#### What the exercise asks
What is needed here is an exact repetition of the records below, beginning at the line that has "[button] (162, 443)" and stopping after the line that has "Art Basel OVR:2020: Participating".

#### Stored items
------------------------------------------------

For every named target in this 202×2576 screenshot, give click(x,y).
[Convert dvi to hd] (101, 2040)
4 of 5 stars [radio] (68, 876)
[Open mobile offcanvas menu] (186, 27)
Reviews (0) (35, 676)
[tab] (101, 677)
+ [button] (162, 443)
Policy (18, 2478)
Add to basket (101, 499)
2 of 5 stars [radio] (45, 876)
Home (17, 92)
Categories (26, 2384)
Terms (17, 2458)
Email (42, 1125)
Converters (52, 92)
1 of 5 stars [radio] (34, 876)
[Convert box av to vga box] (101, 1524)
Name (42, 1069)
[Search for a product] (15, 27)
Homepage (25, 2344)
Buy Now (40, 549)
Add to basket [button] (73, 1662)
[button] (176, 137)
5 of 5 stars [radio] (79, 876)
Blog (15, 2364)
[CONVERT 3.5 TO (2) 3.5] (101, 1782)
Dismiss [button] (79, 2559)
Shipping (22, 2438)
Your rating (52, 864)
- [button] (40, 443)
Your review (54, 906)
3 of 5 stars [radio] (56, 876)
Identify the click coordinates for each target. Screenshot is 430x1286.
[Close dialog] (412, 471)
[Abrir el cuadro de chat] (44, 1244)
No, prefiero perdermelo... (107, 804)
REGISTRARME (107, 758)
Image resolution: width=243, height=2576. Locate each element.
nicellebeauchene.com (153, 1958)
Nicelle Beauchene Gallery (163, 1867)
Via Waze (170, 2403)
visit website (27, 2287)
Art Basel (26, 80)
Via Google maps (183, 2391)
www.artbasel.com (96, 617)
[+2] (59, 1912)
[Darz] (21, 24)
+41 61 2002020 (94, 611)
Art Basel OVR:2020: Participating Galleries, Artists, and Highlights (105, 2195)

------------------------------------------------

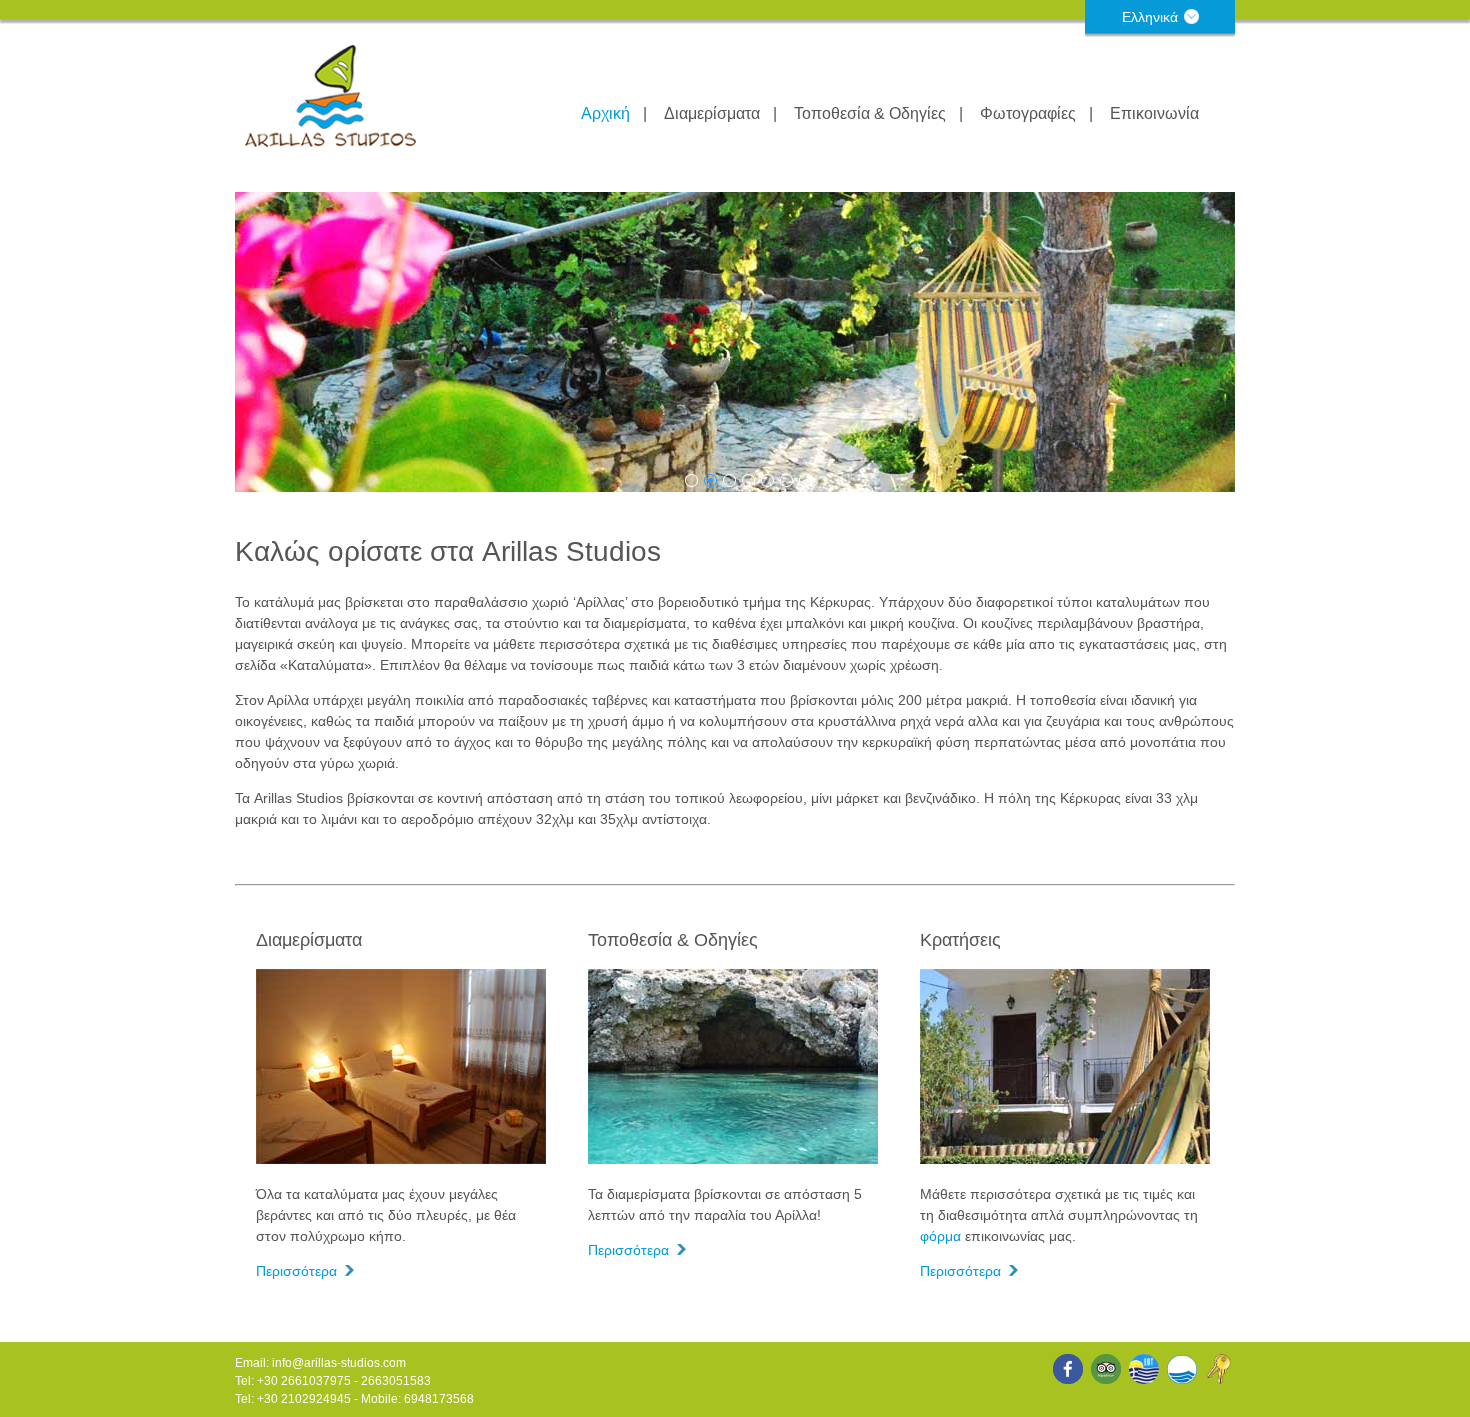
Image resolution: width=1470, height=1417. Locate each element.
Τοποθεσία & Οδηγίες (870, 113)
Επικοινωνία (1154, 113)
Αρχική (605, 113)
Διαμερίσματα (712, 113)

------------------------------------------------

#### Written solution
+ [button] (162, 443)
Policy (18, 2478)
Add to basket (101, 499)
2 of 5 stars [radio] (45, 876)
Home (17, 92)
Categories (26, 2384)
Terms (17, 2458)
Email (42, 1125)
Converters (52, 92)
1 of 5 stars [radio] (34, 876)
[Convert box av to vga box] (101, 1524)
Name (42, 1069)
[Search for a product] (15, 27)
Homepage (25, 2344)
Buy Now (40, 549)
Add to basket [button] (73, 1662)
[button] (176, 137)
5 of 5 stars [radio] (79, 876)
Blog (15, 2364)
[CONVERT 3.5 TO (2) 3.5] (101, 1782)
Dismiss [button] (79, 2559)
Shipping (22, 2438)
Your rating (52, 864)
- [button] (40, 443)
Your review (54, 906)
3 of 5 stars [radio] (56, 876)
Identify the click coordinates for each target. Screenshot is 430x1286.
[Close dialog] (412, 471)
[Abrir el cuadro de chat] (44, 1244)
No, prefiero perdermelo... (107, 804)
REGISTRARME (107, 758)
Image resolution: width=243, height=2576. Locate each element.
nicellebeauchene.com (153, 1958)
Nicelle Beauchene Gallery (163, 1867)
Via Waze (170, 2403)
visit website (27, 2287)
Art Basel (26, 80)
Via Google maps (183, 2391)
www.artbasel.com (96, 617)
[+2] (59, 1912)
[Darz] (21, 24)
+41 61 2002020 (94, 611)
Art Basel OVR:2020: Participating Galleries, Artists, and Highlights (105, 2195)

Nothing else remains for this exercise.